### [GIVEN REQUEST]
Rewrite every line of the items below as a numbered list, leaving out the blank lines.

(Stored dataset items)
####
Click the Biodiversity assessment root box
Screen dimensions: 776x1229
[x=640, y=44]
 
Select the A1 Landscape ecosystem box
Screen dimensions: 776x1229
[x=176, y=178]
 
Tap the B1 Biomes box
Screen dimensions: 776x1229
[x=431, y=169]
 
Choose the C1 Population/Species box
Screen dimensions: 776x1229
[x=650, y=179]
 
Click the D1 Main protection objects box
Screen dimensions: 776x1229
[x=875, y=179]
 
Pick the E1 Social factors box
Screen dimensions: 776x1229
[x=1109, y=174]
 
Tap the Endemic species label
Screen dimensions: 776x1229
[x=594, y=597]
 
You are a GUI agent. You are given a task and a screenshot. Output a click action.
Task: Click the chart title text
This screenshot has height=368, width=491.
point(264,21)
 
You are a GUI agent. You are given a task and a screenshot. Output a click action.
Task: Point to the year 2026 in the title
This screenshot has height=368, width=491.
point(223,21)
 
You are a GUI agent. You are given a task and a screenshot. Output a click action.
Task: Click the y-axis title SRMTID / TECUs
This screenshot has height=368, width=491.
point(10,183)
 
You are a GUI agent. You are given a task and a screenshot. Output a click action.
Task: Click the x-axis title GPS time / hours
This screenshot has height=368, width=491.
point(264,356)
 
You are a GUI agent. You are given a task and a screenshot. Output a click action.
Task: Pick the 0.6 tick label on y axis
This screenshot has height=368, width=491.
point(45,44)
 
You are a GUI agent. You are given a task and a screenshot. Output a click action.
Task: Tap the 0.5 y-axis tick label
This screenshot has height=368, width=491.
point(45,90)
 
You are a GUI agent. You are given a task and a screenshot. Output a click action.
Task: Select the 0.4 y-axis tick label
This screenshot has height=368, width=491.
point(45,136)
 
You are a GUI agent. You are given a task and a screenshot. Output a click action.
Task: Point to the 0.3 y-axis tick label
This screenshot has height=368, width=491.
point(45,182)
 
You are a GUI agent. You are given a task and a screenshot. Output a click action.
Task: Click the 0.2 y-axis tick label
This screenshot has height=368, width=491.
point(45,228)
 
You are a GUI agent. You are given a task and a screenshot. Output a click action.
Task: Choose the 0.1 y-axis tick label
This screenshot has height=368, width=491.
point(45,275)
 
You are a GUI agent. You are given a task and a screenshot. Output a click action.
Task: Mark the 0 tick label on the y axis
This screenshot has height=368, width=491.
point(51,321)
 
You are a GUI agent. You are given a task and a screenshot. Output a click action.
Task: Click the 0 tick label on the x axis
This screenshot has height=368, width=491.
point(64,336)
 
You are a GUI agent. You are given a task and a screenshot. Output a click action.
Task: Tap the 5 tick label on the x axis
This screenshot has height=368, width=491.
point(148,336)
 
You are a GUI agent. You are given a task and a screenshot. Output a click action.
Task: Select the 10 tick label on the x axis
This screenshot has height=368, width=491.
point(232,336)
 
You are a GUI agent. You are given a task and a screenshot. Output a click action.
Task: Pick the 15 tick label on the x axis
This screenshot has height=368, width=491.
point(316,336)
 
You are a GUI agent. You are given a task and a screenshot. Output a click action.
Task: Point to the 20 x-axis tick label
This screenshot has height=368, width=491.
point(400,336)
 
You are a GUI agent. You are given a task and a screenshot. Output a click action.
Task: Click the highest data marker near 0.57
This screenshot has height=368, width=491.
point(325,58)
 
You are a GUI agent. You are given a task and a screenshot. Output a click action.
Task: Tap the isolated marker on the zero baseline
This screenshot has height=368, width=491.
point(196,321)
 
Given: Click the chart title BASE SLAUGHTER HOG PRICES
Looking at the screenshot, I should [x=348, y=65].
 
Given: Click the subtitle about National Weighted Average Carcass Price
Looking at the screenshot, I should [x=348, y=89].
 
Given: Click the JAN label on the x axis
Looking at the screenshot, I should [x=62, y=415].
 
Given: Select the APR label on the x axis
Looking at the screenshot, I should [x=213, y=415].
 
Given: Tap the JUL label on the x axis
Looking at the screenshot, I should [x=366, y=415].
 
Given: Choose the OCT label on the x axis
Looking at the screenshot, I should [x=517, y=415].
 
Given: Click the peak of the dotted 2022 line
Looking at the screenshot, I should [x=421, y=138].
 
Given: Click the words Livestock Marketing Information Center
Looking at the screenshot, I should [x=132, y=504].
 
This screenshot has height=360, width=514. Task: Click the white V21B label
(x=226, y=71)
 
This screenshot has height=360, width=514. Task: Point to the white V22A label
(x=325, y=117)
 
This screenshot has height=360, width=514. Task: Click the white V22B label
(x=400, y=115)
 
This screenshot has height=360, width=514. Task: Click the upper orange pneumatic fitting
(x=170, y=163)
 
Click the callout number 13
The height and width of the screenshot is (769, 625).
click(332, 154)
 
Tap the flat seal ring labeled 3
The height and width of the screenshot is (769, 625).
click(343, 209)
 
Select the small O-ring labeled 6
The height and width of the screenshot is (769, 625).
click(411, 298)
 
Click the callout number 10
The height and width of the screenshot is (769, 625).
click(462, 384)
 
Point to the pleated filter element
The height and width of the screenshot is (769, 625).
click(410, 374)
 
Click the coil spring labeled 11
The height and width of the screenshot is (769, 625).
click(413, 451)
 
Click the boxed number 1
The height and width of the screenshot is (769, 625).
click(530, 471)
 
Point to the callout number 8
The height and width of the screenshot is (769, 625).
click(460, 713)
####
### [WRITTEN ANSWER]
1. Click the Biodiversity assessment root box
2. Screen dimensions: 776x1229
3. [x=640, y=44]
4. Select the A1 Landscape ecosystem box
5. Screen dimensions: 776x1229
6. [x=176, y=178]
7. Tap the B1 Biomes box
8. Screen dimensions: 776x1229
9. [x=431, y=169]
10. Choose the C1 Population/Species box
11. Screen dimensions: 776x1229
12. [x=650, y=179]
13. Click the D1 Main protection objects box
14. Screen dimensions: 776x1229
15. [x=875, y=179]
16. Pick the E1 Social factors box
17. Screen dimensions: 776x1229
18. [x=1109, y=174]
19. Tap the Endemic species label
20. Screen dimensions: 776x1229
21. [x=594, y=597]
22. You are a GUI agent. You are given a task and a screenshot. Output a click action.
23. Task: Click the chart title text
24. This screenshot has height=368, width=491.
25. point(264,21)
26. You are a GUI agent. You are given a task and a screenshot. Output a click action.
27. Task: Point to the year 2026 in the title
28. This screenshot has height=368, width=491.
29. point(223,21)
30. You are a GUI agent. You are given a task and a screenshot. Output a click action.
31. Task: Click the y-axis title SRMTID / TECUs
32. This screenshot has height=368, width=491.
33. point(10,183)
34. You are a GUI agent. You are given a task and a screenshot. Output a click action.
35. Task: Click the x-axis title GPS time / hours
36. This screenshot has height=368, width=491.
37. point(264,356)
38. You are a GUI agent. You are given a task and a screenshot. Output a click action.
39. Task: Pick the 0.6 tick label on y axis
40. This screenshot has height=368, width=491.
41. point(45,44)
42. You are a GUI agent. You are given a task and a screenshot. Output a click action.
43. Task: Tap the 0.5 y-axis tick label
44. This screenshot has height=368, width=491.
45. point(45,90)
46. You are a GUI agent. You are given a task and a screenshot. Output a click action.
47. Task: Select the 0.4 y-axis tick label
48. This screenshot has height=368, width=491.
49. point(45,136)
50. You are a GUI agent. You are given a task and a screenshot. Output a click action.
51. Task: Point to the 0.3 y-axis tick label
52. This screenshot has height=368, width=491.
53. point(45,182)
54. You are a GUI agent. You are given a task and a screenshot. Output a click action.
55. Task: Click the 0.2 y-axis tick label
56. This screenshot has height=368, width=491.
57. point(45,228)
58. You are a GUI agent. You are given a task and a screenshot. Output a click action.
59. Task: Choose the 0.1 y-axis tick label
60. This screenshot has height=368, width=491.
61. point(45,275)
62. You are a GUI agent. You are given a task and a screenshot. Output a click action.
63. Task: Mark the 0 tick label on the y axis
64. This screenshot has height=368, width=491.
65. point(51,321)
66. You are a GUI agent. You are given a task and a screenshot. Output a click action.
67. Task: Click the 0 tick label on the x axis
68. This screenshot has height=368, width=491.
69. point(64,336)
70. You are a GUI agent. You are given a task and a screenshot. Output a click action.
71. Task: Tap the 5 tick label on the x axis
72. This screenshot has height=368, width=491.
73. point(148,336)
74. You are a GUI agent. You are given a task and a screenshot. Output a click action.
75. Task: Select the 10 tick label on the x axis
76. This screenshot has height=368, width=491.
77. point(232,336)
78. You are a GUI agent. You are given a task and a screenshot. Output a click action.
79. Task: Pick the 15 tick label on the x axis
80. This screenshot has height=368, width=491.
81. point(316,336)
82. You are a GUI agent. You are given a task and a screenshot. Output a click action.
83. Task: Point to the 20 x-axis tick label
84. This screenshot has height=368, width=491.
85. point(400,336)
86. You are a GUI agent. You are given a task and a screenshot. Output a click action.
87. Task: Click the highest data marker near 0.57
88. This screenshot has height=368, width=491.
89. point(325,58)
90. You are a GUI agent. You are given a task and a screenshot. Output a click action.
91. Task: Tap the isolated marker on the zero baseline
92. This screenshot has height=368, width=491.
93. point(196,321)
94. Given: Click the chart title BASE SLAUGHTER HOG PRICES
95. Looking at the screenshot, I should [x=348, y=65].
96. Given: Click the subtitle about National Weighted Average Carcass Price
97. Looking at the screenshot, I should [x=348, y=89].
98. Given: Click the JAN label on the x axis
99. Looking at the screenshot, I should [x=62, y=415].
100. Given: Select the APR label on the x axis
101. Looking at the screenshot, I should [x=213, y=415].
102. Given: Tap the JUL label on the x axis
103. Looking at the screenshot, I should [x=366, y=415].
104. Given: Choose the OCT label on the x axis
105. Looking at the screenshot, I should [x=517, y=415].
106. Given: Click the peak of the dotted 2022 line
107. Looking at the screenshot, I should [x=421, y=138].
108. Given: Click the words Livestock Marketing Information Center
109. Looking at the screenshot, I should [x=132, y=504].
110. This screenshot has height=360, width=514. Task: Click the white V21B label
111. (x=226, y=71)
112. This screenshot has height=360, width=514. Task: Point to the white V22A label
113. (x=325, y=117)
114. This screenshot has height=360, width=514. Task: Click the white V22B label
115. (x=400, y=115)
116. This screenshot has height=360, width=514. Task: Click the upper orange pneumatic fitting
117. (x=170, y=163)
118. Click the callout number 13
119. The height and width of the screenshot is (769, 625).
120. click(332, 154)
121. Tap the flat seal ring labeled 3
122. The height and width of the screenshot is (769, 625).
123. click(343, 209)
124. Select the small O-ring labeled 6
125. The height and width of the screenshot is (769, 625).
126. click(411, 298)
127. Click the callout number 10
128. The height and width of the screenshot is (769, 625).
129. click(462, 384)
130. Point to the pleated filter element
131. The height and width of the screenshot is (769, 625).
132. click(410, 374)
133. Click the coil spring labeled 11
134. The height and width of the screenshot is (769, 625).
135. click(413, 451)
136. Click the boxed number 1
137. The height and width of the screenshot is (769, 625).
138. click(530, 471)
139. Point to the callout number 8
140. The height and width of the screenshot is (769, 625).
141. click(460, 713)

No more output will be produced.